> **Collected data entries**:
*** Block opens ***
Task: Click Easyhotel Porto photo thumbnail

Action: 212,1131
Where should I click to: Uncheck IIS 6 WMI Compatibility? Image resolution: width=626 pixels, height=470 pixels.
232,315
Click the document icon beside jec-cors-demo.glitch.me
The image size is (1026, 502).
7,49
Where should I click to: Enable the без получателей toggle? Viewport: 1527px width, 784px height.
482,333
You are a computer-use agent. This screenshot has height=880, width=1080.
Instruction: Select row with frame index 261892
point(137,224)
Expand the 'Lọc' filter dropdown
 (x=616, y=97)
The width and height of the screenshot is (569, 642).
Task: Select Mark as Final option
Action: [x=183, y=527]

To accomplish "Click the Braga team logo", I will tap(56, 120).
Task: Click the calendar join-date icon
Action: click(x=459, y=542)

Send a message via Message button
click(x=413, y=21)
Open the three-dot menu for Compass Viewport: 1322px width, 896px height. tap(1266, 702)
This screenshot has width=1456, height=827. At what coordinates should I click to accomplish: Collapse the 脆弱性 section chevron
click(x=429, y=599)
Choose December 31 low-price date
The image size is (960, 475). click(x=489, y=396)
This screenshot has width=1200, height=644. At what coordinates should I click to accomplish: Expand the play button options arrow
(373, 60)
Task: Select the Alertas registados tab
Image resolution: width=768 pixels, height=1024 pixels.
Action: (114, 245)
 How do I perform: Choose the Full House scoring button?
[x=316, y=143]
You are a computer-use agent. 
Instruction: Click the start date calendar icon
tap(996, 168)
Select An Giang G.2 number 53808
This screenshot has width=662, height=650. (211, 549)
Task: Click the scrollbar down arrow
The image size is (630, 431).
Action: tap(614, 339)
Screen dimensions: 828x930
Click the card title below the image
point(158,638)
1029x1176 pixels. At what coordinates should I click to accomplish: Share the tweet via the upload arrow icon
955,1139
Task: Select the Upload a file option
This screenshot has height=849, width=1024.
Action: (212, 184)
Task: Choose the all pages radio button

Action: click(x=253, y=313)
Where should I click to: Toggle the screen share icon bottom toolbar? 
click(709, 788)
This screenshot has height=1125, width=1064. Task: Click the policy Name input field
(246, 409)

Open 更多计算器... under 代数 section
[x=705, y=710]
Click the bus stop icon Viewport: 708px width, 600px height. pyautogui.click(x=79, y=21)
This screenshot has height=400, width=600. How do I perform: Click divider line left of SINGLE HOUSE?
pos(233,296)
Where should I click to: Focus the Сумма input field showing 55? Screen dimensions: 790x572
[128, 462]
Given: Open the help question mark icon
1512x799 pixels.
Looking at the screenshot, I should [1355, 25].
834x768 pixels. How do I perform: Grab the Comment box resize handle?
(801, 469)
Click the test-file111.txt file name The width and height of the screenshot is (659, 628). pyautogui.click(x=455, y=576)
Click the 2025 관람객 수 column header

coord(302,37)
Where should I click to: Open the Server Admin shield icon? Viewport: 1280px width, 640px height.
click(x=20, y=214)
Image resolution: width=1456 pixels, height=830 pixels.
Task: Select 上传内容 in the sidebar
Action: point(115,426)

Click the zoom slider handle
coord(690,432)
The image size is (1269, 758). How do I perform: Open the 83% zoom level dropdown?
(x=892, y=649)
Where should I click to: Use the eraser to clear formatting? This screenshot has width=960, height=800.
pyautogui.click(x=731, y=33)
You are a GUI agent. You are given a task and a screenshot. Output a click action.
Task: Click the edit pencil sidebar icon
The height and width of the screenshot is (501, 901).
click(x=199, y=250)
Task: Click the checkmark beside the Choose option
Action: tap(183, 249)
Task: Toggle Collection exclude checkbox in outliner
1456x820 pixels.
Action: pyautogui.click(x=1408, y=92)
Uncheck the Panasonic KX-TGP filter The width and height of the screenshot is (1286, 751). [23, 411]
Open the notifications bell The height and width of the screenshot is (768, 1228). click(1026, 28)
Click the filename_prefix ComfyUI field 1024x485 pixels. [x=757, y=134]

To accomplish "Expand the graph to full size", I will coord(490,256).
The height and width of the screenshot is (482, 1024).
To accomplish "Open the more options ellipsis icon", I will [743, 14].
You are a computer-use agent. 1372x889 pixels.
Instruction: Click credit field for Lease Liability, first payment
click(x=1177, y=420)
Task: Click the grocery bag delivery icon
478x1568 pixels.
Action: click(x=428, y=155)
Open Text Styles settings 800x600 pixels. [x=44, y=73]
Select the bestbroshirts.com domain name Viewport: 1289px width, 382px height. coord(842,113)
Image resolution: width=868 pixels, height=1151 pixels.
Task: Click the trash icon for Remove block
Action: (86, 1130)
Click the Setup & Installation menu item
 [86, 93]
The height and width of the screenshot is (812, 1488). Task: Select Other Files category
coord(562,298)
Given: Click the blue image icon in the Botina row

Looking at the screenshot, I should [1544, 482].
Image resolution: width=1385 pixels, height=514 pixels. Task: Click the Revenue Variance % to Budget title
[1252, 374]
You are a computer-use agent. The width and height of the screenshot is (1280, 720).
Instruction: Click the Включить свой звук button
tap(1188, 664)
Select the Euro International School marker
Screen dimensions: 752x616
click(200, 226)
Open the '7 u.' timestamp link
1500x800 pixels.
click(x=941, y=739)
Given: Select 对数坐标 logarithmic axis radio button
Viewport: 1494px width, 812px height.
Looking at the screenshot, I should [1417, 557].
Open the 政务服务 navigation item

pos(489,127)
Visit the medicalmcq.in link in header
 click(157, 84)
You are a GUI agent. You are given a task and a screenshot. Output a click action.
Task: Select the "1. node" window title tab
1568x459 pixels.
*** Block closes ***
> **Required action**: An exact copy of every record is needed.

> **Task answer**:
Task: Click Easyhotel Porto photo thumbnail

Action: 212,1131
Where should I click to: Uncheck IIS 6 WMI Compatibility? Image resolution: width=626 pixels, height=470 pixels.
232,315
Click the document icon beside jec-cors-demo.glitch.me
The image size is (1026, 502).
7,49
Where should I click to: Enable the без получателей toggle? Viewport: 1527px width, 784px height.
482,333
You are a computer-use agent. This screenshot has height=880, width=1080.
Instruction: Select row with frame index 261892
point(137,224)
Expand the 'Lọc' filter dropdown
 (x=616, y=97)
The width and height of the screenshot is (569, 642).
Task: Select Mark as Final option
Action: [x=183, y=527]

To accomplish "Click the Braga team logo", I will tap(56, 120).
Task: Click the calendar join-date icon
Action: click(x=459, y=542)

Send a message via Message button
click(x=413, y=21)
Open the three-dot menu for Compass Viewport: 1322px width, 896px height. tap(1266, 702)
This screenshot has width=1456, height=827. At what coordinates should I click to accomplish: Collapse the 脆弱性 section chevron
click(x=429, y=599)
Choose December 31 low-price date
The image size is (960, 475). click(x=489, y=396)
This screenshot has width=1200, height=644. At what coordinates should I click to accomplish: Expand the play button options arrow
(373, 60)
Task: Select the Alertas registados tab
Image resolution: width=768 pixels, height=1024 pixels.
Action: (114, 245)
 How do I perform: Choose the Full House scoring button?
[x=316, y=143]
You are a computer-use agent. 
Instruction: Click the start date calendar icon
tap(996, 168)
Select An Giang G.2 number 53808
This screenshot has width=662, height=650. (211, 549)
Task: Click the scrollbar down arrow
The image size is (630, 431).
Action: tap(614, 339)
Screen dimensions: 828x930
Click the card title below the image
point(158,638)
1029x1176 pixels. At what coordinates should I click to accomplish: Share the tweet via the upload arrow icon
955,1139
Task: Select the Upload a file option
This screenshot has height=849, width=1024.
Action: (212, 184)
Task: Choose the all pages radio button

Action: click(x=253, y=313)
Where should I click to: Toggle the screen share icon bottom toolbar? 
click(709, 788)
This screenshot has height=1125, width=1064. Task: Click the policy Name input field
(246, 409)

Open 更多计算器... under 代数 section
[x=705, y=710]
Click the bus stop icon Viewport: 708px width, 600px height. pyautogui.click(x=79, y=21)
This screenshot has height=400, width=600. How do I perform: Click divider line left of SINGLE HOUSE?
pos(233,296)
Where should I click to: Focus the Сумма input field showing 55? Screen dimensions: 790x572
[128, 462]
Given: Open the help question mark icon
1512x799 pixels.
Looking at the screenshot, I should [1355, 25].
834x768 pixels. How do I perform: Grab the Comment box resize handle?
(801, 469)
Click the test-file111.txt file name The width and height of the screenshot is (659, 628). pyautogui.click(x=455, y=576)
Click the 2025 관람객 수 column header

coord(302,37)
Where should I click to: Open the Server Admin shield icon? Viewport: 1280px width, 640px height.
click(x=20, y=214)
Image resolution: width=1456 pixels, height=830 pixels.
Task: Select 上传内容 in the sidebar
Action: point(115,426)

Click the zoom slider handle
coord(690,432)
The image size is (1269, 758). How do I perform: Open the 83% zoom level dropdown?
(x=892, y=649)
Where should I click to: Use the eraser to clear formatting? This screenshot has width=960, height=800.
pyautogui.click(x=731, y=33)
You are a GUI agent. You are given a task and a screenshot. Output a click action.
Task: Click the edit pencil sidebar icon
The height and width of the screenshot is (501, 901).
click(x=199, y=250)
Task: Click the checkmark beside the Choose option
Action: tap(183, 249)
Task: Toggle Collection exclude checkbox in outliner
1456x820 pixels.
Action: pyautogui.click(x=1408, y=92)
Uncheck the Panasonic KX-TGP filter The width and height of the screenshot is (1286, 751). [23, 411]
Open the notifications bell The height and width of the screenshot is (768, 1228). click(1026, 28)
Click the filename_prefix ComfyUI field 1024x485 pixels. [x=757, y=134]

To accomplish "Expand the graph to full size", I will coord(490,256).
The height and width of the screenshot is (482, 1024).
To accomplish "Open the more options ellipsis icon", I will [743, 14].
You are a computer-use agent. 1372x889 pixels.
Instruction: Click credit field for Lease Liability, first payment
click(x=1177, y=420)
Task: Click the grocery bag delivery icon
478x1568 pixels.
Action: click(x=428, y=155)
Open Text Styles settings 800x600 pixels. [x=44, y=73]
Select the bestbroshirts.com domain name Viewport: 1289px width, 382px height. coord(842,113)
Image resolution: width=868 pixels, height=1151 pixels.
Task: Click the trash icon for Remove block
Action: (86, 1130)
Click the Setup & Installation menu item
 [86, 93]
The height and width of the screenshot is (812, 1488). Task: Select Other Files category
coord(562,298)
Given: Click the blue image icon in the Botina row

Looking at the screenshot, I should [1544, 482].
Image resolution: width=1385 pixels, height=514 pixels. Task: Click the Revenue Variance % to Budget title
[1252, 374]
You are a computer-use agent. The width and height of the screenshot is (1280, 720).
Instruction: Click the Включить свой звук button
tap(1188, 664)
Select the Euro International School marker
Screen dimensions: 752x616
click(200, 226)
Open the '7 u.' timestamp link
1500x800 pixels.
click(x=941, y=739)
Given: Select 对数坐标 logarithmic axis radio button
Viewport: 1494px width, 812px height.
Looking at the screenshot, I should [1417, 557].
Open the 政务服务 navigation item

pos(489,127)
Visit the medicalmcq.in link in header
 click(157, 84)
You are a GUI agent. You are given a task and a screenshot. Output a click action.
Task: Select the "1. node" window title tab
1568x459 pixels.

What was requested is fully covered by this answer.